No obstante, recuerdo su silencio. ¡Qué extraño! Me acaba de venir a la mente. El silencio de mi madre. Recuerdo que una noche me desperté y que ella estaba en la cama conmigo. Me abrazaba con tanta fuerza que casi no podía respirar. Se me hacía muy difícil porque me rodeaba con los brazos y me cogía la cabeza como si… No importa. No lo recuerdo.

«¿Cómo le cogía la cabeza, Gideon?»

«No lo recuerdo. Lo único que sé es que me costaba respirar y que sentía su caluroso aliento en la cara.»

«¿Caluroso aliento?»

«Era tan sólo una sensación. Deseaba escapar de donde estaba.»

«¿Escapar de ella?»

«No. Tan sólo escapar. De hecho, deseaba correr. Aunque todo esto podría ser un sueño, ya que sucedió hace muchos años.»

«¿Sucedió más de una vez?», me preguntará.

Ya veo adónde quiere ir a parar, pero no le voy a seguir el juego, porque me niego a hacer ver que recuerdo lo que usted parece querer que yo recuerde. Los hechos son éstos: mi madre está junto a mí en la cama, me sostiene en sus brazos, hace calor y huelo su perfume. También siento un peso en la mejilla. Siento ese peso. Es cargante, pero inmóvil, y huele a perfume. Es extraño que recuerde ese olor. Soy incapaz de decirle qué era -me refiero al perfume, doctora Rose-, pero estoy convencido de que si lo oliera de nuevo lo reconocería de inmediato y que, además, me recordaría a mi madre.

«Supongo que le sostenía entre sus pechos -me dirá-. Por eso sentía un peso y el olor a perfume. ¿La habitación estaba a oscuras o había luz?»

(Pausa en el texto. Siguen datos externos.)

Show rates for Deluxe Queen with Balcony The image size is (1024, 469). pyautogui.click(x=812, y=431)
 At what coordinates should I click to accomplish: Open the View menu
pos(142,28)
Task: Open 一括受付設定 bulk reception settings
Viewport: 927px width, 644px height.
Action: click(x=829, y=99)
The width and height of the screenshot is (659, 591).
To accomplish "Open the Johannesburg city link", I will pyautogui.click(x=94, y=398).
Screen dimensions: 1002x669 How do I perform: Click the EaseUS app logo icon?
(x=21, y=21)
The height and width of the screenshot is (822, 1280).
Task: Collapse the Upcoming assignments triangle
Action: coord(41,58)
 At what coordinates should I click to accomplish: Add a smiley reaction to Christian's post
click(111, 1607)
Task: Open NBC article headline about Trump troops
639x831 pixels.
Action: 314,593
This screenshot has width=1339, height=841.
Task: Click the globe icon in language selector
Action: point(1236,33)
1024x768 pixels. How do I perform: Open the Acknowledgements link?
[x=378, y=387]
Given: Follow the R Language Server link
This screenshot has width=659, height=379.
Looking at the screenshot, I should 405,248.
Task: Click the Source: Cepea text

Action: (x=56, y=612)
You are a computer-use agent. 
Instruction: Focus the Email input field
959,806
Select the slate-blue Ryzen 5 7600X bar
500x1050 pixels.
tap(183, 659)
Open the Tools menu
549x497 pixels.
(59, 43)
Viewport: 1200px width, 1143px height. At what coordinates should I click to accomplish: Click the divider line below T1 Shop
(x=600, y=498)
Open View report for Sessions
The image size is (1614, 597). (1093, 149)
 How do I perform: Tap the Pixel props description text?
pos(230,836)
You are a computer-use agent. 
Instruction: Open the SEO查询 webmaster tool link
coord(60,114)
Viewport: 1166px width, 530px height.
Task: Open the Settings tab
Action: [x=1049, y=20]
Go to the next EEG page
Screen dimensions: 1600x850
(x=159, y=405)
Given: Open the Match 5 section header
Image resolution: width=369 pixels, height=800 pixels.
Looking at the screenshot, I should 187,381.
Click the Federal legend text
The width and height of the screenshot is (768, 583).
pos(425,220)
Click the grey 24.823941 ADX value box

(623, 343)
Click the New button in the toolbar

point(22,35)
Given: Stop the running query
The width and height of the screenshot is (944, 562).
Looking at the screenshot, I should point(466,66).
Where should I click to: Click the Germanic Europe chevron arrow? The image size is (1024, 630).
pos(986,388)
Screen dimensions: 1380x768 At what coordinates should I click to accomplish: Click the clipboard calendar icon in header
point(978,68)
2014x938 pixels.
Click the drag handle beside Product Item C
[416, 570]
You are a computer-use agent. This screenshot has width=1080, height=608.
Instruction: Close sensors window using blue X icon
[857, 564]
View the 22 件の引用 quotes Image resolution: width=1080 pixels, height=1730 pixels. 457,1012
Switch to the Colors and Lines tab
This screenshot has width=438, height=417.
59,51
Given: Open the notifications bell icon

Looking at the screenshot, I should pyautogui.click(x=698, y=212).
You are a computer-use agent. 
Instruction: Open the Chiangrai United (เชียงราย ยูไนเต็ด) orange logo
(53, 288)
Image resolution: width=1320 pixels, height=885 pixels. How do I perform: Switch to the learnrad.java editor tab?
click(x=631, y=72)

«No lo recuerdo. Sólo me acuerdo del calor, del peso y del olor. Y del silencio.»

«¿Ha estado en la misma posición con alguna otra persona? ¿Con Libby, tal vez? ¿O con quien fuera que precediera a Libby?»

¡No! ¡Por el amor de Dios! Además, no se trata de analizar a mi madre. Ya lo sé. Sí. Soy consciente de que el hecho de que mi madre me/nos abandonara es de una gran importancia. No soy idiota, doctora Rose. Regreso a casa de Austria, mi madre ha desaparecido, nunca jamás vuelvo a verla, nunca más le oigo la voz ni vuelvo a leer ni una sola frase dirigida a mí escrita con su letra… Sí, sí, ya sé de qué va: es algo muy grave. Y como nunca más volví a tener noticias de ella, también me doy cuenta de la relación lógica que debí hacer de niño: era culpa mía. Tal vez hiciera esa relación cuando tenía ocho, nueve o los años que fuera que tenía cuando ella se marchó, pero no recuerdo haberla hecho y ni siquiera la hago ahora. Se marchó. Fin de la historia.

«¿Qué quiere decir con eso de "fin de la historia"?», me pregunta.

Pues simplemente eso. Nunca hablábamos de ella. O, como mínimo, yo nunca hablaba de ella. Si mis abuelos y mi padre lo hacían, o si Raphael o Sarah-Jane o James el Inquilino…

«¿Aún seguía allí cuando su madre se marchó?»

Sí… ¿O ya se había ido? Sí. No podía haber estado allí. Era Calvin, ¿no es verdad? Era Calvin el Inquilino el que intentaba llamar para pedir ayuda en medio del episodio del abuelo después de que mi madre nos abandonara… James se había largado hacía mucho tiempo.

«¿Largado? -me preguntará con asombro-. Esa palabra implica que había algún secreto -me dirá-. ¿Había algo extraño en el hecho de que James el Inquilino se marchara?»

Hay secretos en todas partes. Silencio y secretos. O, como mínimo, eso es lo que parece. Entro en una habitación y se hace el silencio, y sé que han estado hablando de mi madre. No me permiten que hable de ella.

«¿Qué pasa si lo hace?»

«No lo sé porque nunca me he saltado esa norma.»